Standardization of the prothrombine time (PT) was achieved after the introduction of the INR. The American College of Chest Physicians has proposed the therapeutic ranges of INR in 1992, and recommendation for mechanical prosthetic cardiac valves was 2.5-3.5 (1). Levels of warfarin that yield an INR less than 1.8 are associated with a high risk of thromboembolic events, and levels of warfarin that increase the INR to more than 4.5 are associated with a high risk of excessive bleeding (2).
The mean annual incidences of fatal and major bleeding during warfarin therapy are reported as 0.6% and 3.0% respectively, whereas the risk of anticoagulant-related bleeding is highest at the beginning of therapy (3).
Administration of a loading dose of coumadin 8mg for the two first days of the treatment is recommended to have an adequate level of anticoagulation of the patient. Further regulation of the dose is achieved based on the INR value.
Breast haematoma as a complication of the anticoagulation therapy has been also been reported in the past. The points to be discussed are the location, the etiology, the responsible dose, and the indicated management. Some characteristics of this condition are known but our understanding of the mechanism is not sufficient. Skin and soft tissue necrosis is the main lesion. It occurs typically in women (median age 54) between third and tenth day of treatment, often for thrombophlebitis or pulmonary embolus (4). The breast is reported as second in frequency to the thigh. In the vast majority of the reported cases, adequate anticoagulation is present when the condition appears and progression occurs despite symptomatic treatment or suspension of the drug. In these cases, the reported loading dose of the anticoagulation is the usual and prothrombine time remains in recommended levels. As a paradox it is reported that a second course of the drug rarely produces recurrence or involvement of other skin sites (5).

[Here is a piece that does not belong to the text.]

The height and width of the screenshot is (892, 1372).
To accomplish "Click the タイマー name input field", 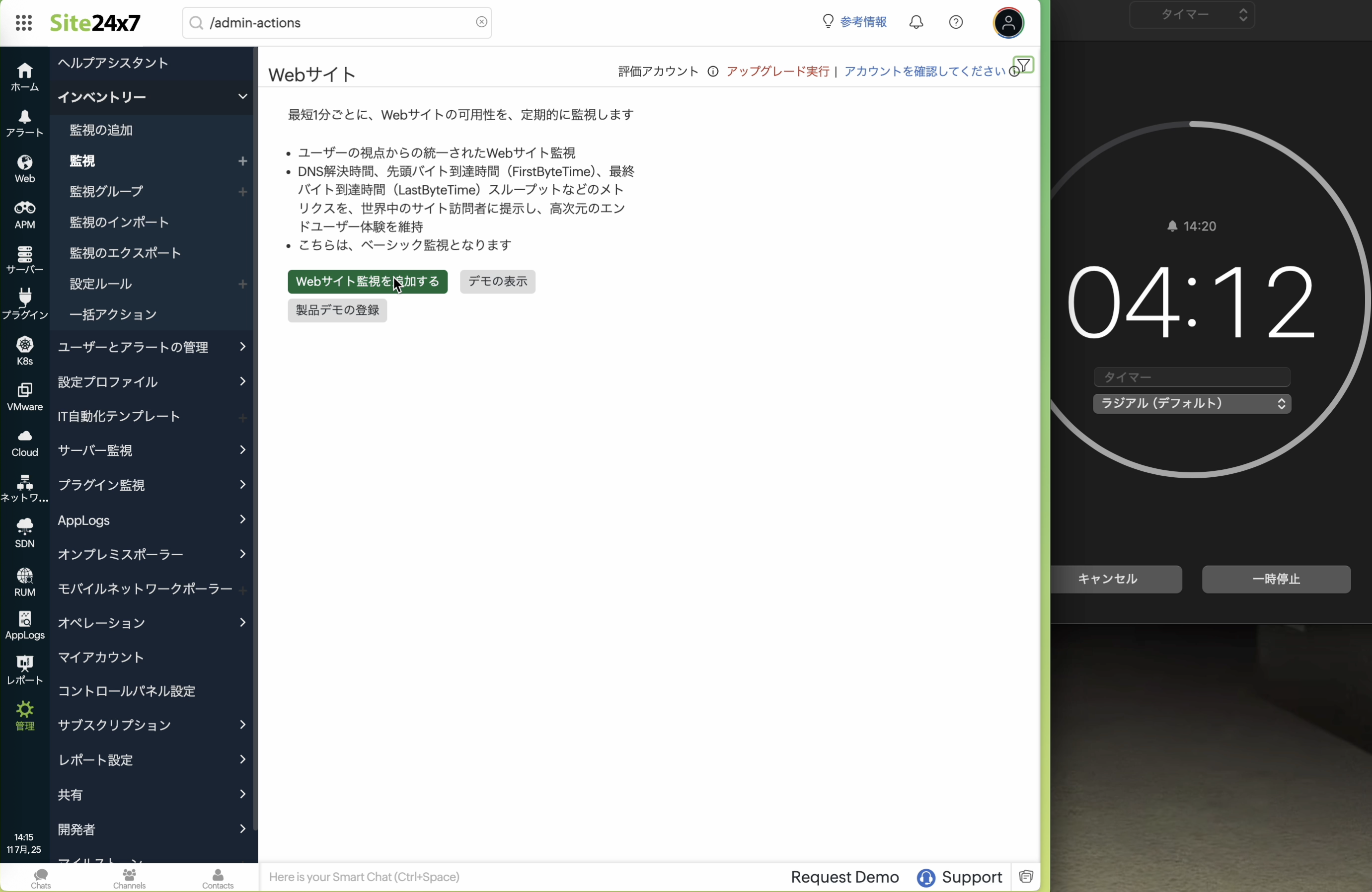I will point(1192,377).
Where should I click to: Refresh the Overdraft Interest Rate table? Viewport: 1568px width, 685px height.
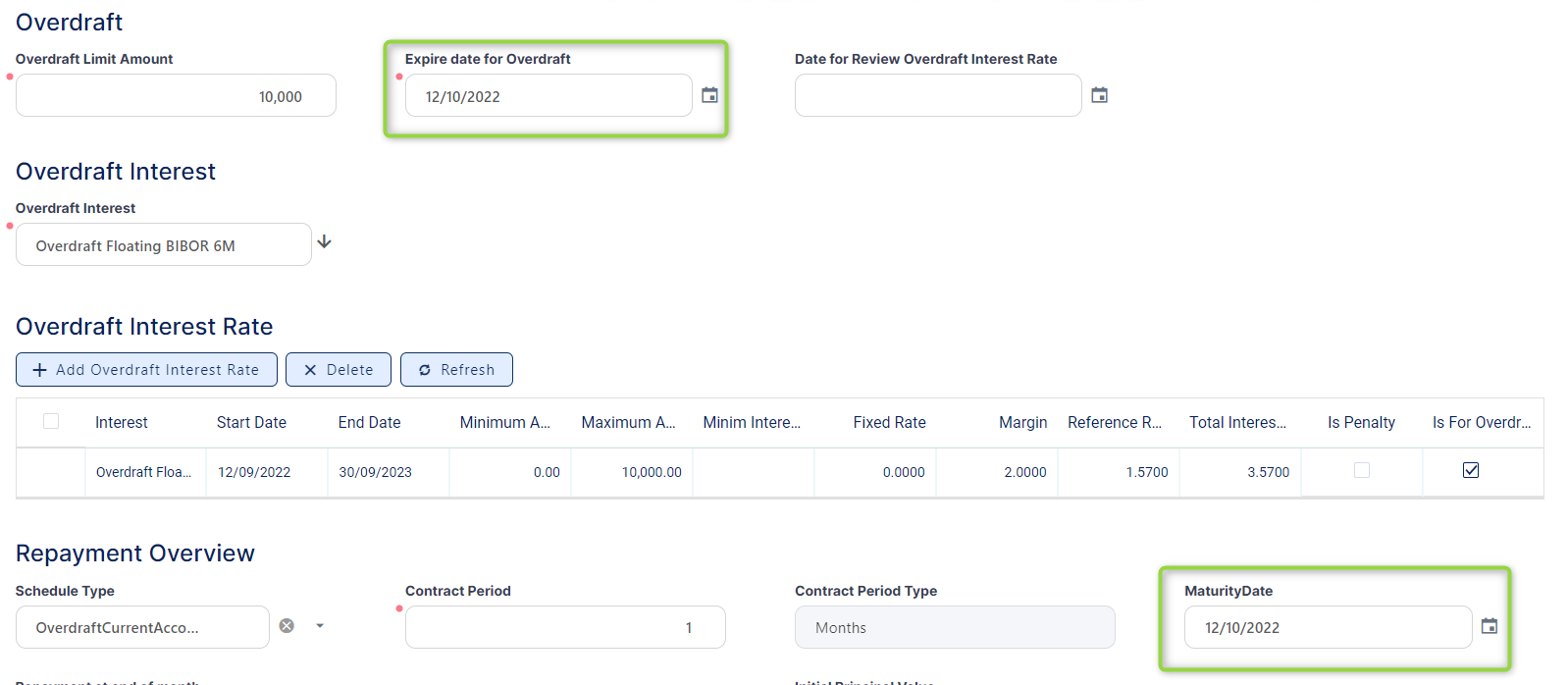point(456,370)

In our case, an overwhelming increase of the INR value was measured (INR 12) and verified after serial INR measurements with no other comorbid conditions, pathologic laboratory values, or administration of other medication interfering with coumadin pharmacokinetic or being culprit of INR prolongation.
A toxic effect of the drug on the vascular walls of the vessels in the dermis has been proposed as possible mechanism of skin necrosis (6). Initiating arteritis involving the small and medium vessels has been also suggested (7). It is evident that particular characteristics of breast tissue and its microcirculation determine the vulnerability of the region in the manifestation of this complication. The nature of this particularity remains to be investigated and discovered, but for the moment only hypotheses exist.
It seems that there in no manner to predict or to avoid such complication. Even if one kind of predisposing factor was known, a diminution of the dose in the administration of the coumarin would be probably inefficacious. Such dosage elimination can only be efficient in existence of comorbid conditions that increase the risk of bleeding, as hypertension, renal insufficiency, hepatic insufficiency, cerebrovascular disease, or concurrent use of aspirin, nonsteroidal anti-inflammatory agents, trimethoprim-sulfamethoxazole, disulfiram, and broad-spectrum antibiotics (8).
The management of the lesion includes initially an attempt to salvage as much as possible of the breast tissue if a localization of the necrosis occurs, and in a second time, conservative excision. However, a mastectomy is sometimes necessary if the entire breast is gangrenous. Unfortunately, in the case reported, the time of appearance of the lesion was earlier than all the other cases reported (3 rd postoperative day), and the gangrene was already extended in the entire breast. Mastectomy was the only acceptable therapeutic maneuver for the management of this dramatic complication.